The first line to keep is the one containing "This screenshot has width=633, height=604."; restate it and all lines after it through the end of the material, word for word and nothing else.

### Data for this exercise

╭──

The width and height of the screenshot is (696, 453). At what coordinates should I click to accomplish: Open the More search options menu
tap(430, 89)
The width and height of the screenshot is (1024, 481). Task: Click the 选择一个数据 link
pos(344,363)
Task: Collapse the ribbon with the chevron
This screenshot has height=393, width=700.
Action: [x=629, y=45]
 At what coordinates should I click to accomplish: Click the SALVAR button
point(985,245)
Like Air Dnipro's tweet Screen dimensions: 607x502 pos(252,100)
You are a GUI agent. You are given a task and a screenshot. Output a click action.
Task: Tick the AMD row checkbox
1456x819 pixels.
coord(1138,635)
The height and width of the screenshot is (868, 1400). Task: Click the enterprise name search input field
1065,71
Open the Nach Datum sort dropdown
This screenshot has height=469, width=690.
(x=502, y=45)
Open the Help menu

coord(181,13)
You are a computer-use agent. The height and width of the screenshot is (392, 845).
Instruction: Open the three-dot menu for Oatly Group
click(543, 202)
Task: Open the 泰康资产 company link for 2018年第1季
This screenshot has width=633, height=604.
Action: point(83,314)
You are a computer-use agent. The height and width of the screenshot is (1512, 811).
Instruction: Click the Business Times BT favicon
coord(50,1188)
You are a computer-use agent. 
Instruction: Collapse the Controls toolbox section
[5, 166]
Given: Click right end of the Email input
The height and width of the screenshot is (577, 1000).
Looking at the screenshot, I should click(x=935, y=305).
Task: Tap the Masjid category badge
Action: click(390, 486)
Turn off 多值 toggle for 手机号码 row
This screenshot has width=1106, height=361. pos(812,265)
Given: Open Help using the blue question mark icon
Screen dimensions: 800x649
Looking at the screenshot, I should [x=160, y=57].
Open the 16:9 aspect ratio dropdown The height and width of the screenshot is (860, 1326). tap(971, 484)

╰──

### Output of the exercise
This screenshot has width=633, height=604.
Action: point(83,314)
You are a computer-use agent. The height and width of the screenshot is (1512, 811).
Instruction: Click the Business Times BT favicon
coord(50,1188)
You are a computer-use agent. 
Instruction: Collapse the Controls toolbox section
[5, 166]
Given: Click right end of the Email input
The height and width of the screenshot is (577, 1000).
Looking at the screenshot, I should click(x=935, y=305).
Task: Tap the Masjid category badge
Action: click(390, 486)
Turn off 多值 toggle for 手机号码 row
This screenshot has width=1106, height=361. pos(812,265)
Given: Open Help using the blue question mark icon
Screen dimensions: 800x649
Looking at the screenshot, I should [x=160, y=57].
Open the 16:9 aspect ratio dropdown The height and width of the screenshot is (860, 1326). tap(971, 484)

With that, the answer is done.